### Distributive hypothesis in semantics

+ Ludwig Wittgenstein:
Die Bedeutung eines Wortes liegt in seinem Gebrauch.


+ Firth (1935:37) on context dependence (cited by Stubbs):
the complete meaning of a word is always contextual, and no study of meaning apart from context can be taken seriously.


+ Firth (1957:11):
You shall know a word by the company it keeps . . .


+ Harris (1954:34):
All elements in a language can be grouped into classes whose relative occurrence can be stated exactly. However, for the occurrence of a particular member of one class relative to a particular member of another class, it would be necessary to speak in terms of probability, based on the frequency of that occurrence in a sample.


+ Harris (1954:34):
It is possible to state the occurrence of any element relative to any other element, to the degree of exactness indicated above, so that distributional statements can cover all of the material of a language without requiring support from other types of information.


+ Harris (1954:34) (anticipating deep learning?):
The restrictions on relative occurrence of each element are described most simply by a network of interrelated statements, certain of them being put in terms of the results of certain others, rather than by a simple measure of the total restriction on each element separately.
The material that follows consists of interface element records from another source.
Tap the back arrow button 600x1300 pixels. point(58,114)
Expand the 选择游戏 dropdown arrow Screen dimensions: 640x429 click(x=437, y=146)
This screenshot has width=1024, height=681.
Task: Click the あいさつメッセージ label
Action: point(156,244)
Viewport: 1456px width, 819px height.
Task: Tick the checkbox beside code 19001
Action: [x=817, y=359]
+ Harris (1954:36) on levels of analysis:


    - Some question has been raised as to the reality of this structure. Does it really exist, or is it just a mathematical creation of the investigator’s? Skirting the philosophical difficulties of this problem, we should, in any case, realize that there are two quite different questions here.
    
    - One: Does the structure really exist in language? The answer is yes, as much as any scientific structure really obtains in the data which it describes — the scientific structure states a network of relations, and these relations really hold in the data investigated.
    
    - Two: Does the structure really exist in speakers? Here we are faced with a question of fact which is not directly or fully investigated in the process of determining the distributional structure. Clearly, certain behaviors of the speakers indicate perception along the lines of the distributional structure, for example, the fact that while people imitate nonlinguistic or foreign-language sounds, they repeat utterances of their own language.


+ Harris (1954:39) on meaning and context-dependence:
All this is not to say that there is not a great interconnection between language and meaning, in whatever sense it may be possible to use this work. But it is not a one-to-one relation between morphological structure and anything else. There is not even a one-to-one relation between vocabulary and any independent classification of meaning; we cannot say that each morpheme or word has a single central meaning or even that it has a continuous or coherent range of meanings...The correlation between language and meaning is much greater when we consider connected discourse.


+ Harris (1954:43):
The fact that, for example, not every adjective occurs with every noun can be used as a measure of meaning difference. For it is not merely that different members of the one class have different selections of members of the other class with which they are actually found. More than that: if we consider words or morphemes A and B to be more different than A and C, then we will often find that the distributions of A and B are more different than the distributions of A and C. In other words, difference in meaning correlates with difference in distribution.


+ Turney & Pantel (2010:153):


    - Statistical semantics hypothesis: Statistical patterns of human word usage can be used to figure out what people mean (Weaver, 1955; Furnas et al., 1983). – If units of text have similar vectors in a text frequency matrix, then they tend to have similar meanings. (We take this to be a general hypothesis that subsumes the four more specific hypotheses that follow.)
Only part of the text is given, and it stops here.